§ Dataset entries:
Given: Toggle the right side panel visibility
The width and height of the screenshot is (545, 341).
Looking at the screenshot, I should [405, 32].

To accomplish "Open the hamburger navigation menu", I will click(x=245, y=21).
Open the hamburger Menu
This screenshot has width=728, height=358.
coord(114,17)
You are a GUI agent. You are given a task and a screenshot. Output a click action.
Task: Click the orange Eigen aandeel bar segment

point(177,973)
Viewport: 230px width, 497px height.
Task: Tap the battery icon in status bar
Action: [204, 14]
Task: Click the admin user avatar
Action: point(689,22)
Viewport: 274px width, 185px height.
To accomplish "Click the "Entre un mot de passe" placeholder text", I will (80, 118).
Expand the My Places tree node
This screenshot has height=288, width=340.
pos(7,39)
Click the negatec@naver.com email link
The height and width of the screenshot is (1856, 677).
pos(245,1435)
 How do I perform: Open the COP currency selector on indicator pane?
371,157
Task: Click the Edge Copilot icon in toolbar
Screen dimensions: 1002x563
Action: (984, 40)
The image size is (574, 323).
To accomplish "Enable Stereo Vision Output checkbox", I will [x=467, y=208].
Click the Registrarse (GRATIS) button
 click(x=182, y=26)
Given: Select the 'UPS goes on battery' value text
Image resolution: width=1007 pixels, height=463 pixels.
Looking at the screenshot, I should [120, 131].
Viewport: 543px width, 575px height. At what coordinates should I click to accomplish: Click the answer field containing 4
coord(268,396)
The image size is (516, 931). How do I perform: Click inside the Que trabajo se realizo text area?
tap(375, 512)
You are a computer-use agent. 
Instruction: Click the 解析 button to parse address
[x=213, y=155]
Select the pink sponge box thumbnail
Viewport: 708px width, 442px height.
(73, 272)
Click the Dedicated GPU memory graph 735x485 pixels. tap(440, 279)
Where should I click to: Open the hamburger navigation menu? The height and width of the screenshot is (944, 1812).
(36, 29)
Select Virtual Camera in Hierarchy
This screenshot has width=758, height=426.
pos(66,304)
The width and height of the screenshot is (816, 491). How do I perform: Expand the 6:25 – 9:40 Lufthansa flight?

§ Try it:
The answer must consist of every line in the records above that contains the word "Expand".

§ Answer for the task:
Expand the My Places tree node
The width and height of the screenshot is (816, 491). How do I perform: Expand the 6:25 – 9:40 Lufthansa flight?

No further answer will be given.